Production began September 28, 1981, at Doraville Assembly in Georgia for the 1982 model year. In 1984, the Cutlass Cruiser station wagon model moved to the Cutlass Ciera's platform; previously, the nameplate used the rear wheel drive G-body. The Cutlass Ciera came in three trim levels: the base, LS, and Brougham.

The standard engine was a 2.5 L four-cylinder Tech IV (Pontiac Iron Duke) engine. All models also included standard bench seats and cloth interior. Available on all models were a 3.0 L Buick V6 engine, or a 4.3 L Oldsmobile Diesel V6 engine. Brougham trim added a plush interior with vinyl accents, leatherette interior door pulls, additional chrome trim, and a reading lamp. The base coupe and sedan were initially dropped after 1982 due to poor sales, leaving LS and Brougham trim as the only available from 1983 until 1985, excluding special editions. During the model year, production ended at the Fremont GM Assembly Plant when that facility closed.

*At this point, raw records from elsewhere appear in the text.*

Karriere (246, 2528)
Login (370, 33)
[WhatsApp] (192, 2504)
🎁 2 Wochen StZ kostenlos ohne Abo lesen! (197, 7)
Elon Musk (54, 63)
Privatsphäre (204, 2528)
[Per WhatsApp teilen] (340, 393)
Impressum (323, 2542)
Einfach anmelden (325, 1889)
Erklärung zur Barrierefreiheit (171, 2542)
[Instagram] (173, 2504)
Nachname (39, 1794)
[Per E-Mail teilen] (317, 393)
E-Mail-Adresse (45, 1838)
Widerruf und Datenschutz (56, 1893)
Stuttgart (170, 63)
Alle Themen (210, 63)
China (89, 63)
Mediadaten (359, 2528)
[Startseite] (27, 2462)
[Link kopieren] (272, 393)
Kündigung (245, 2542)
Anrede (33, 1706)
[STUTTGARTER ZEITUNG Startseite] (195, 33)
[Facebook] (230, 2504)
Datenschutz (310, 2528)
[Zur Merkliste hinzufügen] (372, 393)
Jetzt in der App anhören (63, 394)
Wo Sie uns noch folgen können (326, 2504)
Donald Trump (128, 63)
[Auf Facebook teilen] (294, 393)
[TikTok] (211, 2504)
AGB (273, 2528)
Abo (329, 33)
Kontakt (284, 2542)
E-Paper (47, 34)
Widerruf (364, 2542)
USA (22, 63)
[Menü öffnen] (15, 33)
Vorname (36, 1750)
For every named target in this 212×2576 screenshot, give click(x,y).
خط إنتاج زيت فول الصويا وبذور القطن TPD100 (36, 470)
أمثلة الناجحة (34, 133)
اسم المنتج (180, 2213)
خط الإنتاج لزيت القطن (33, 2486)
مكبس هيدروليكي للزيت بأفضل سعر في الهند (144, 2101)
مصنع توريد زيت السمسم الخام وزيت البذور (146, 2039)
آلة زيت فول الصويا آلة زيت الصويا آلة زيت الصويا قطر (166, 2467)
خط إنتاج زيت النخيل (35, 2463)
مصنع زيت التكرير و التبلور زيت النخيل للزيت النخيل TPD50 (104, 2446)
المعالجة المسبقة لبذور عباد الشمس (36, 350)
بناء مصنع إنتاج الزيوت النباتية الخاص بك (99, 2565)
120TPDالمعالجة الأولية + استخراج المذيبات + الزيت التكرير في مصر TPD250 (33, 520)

The 1983 model year added a new ES trim package for the coupe and sedan models. This would be the last year for the standard 13-inch wheels. During the spring of 1983, a special edition Holiday Coupe was added to the option list as part of the Oldsmobile Road Show sales promotion.

For 1984, the line added a new Cruiser wagon, replacing the former G-Body Cutlass Cruiser. A 3.8 L Buick V6 became available and the Holiday Coupe package returned to the options list for its first full year as did a 4-speed manual transmission for diesel models. This transmission was dropped in the fall of 1983 from the option list. A 4-speed automatic transmission with overdrive was first available for 1984, optional with the 3.0L V6 and 4.3L diesel V6, and standard with the 3.8L V6.

For 1985, the Cutlass Ciera received its first facelift with a revised grille, headlamps, taillights, and interiors. The GT coupe was added as a companion to the ES sedan. In spring 1985 the Oldsmobile designed 4.3 L diesel was dropped due to poor sales. Canadian models added the 2.8 L 2bbl V6 this year.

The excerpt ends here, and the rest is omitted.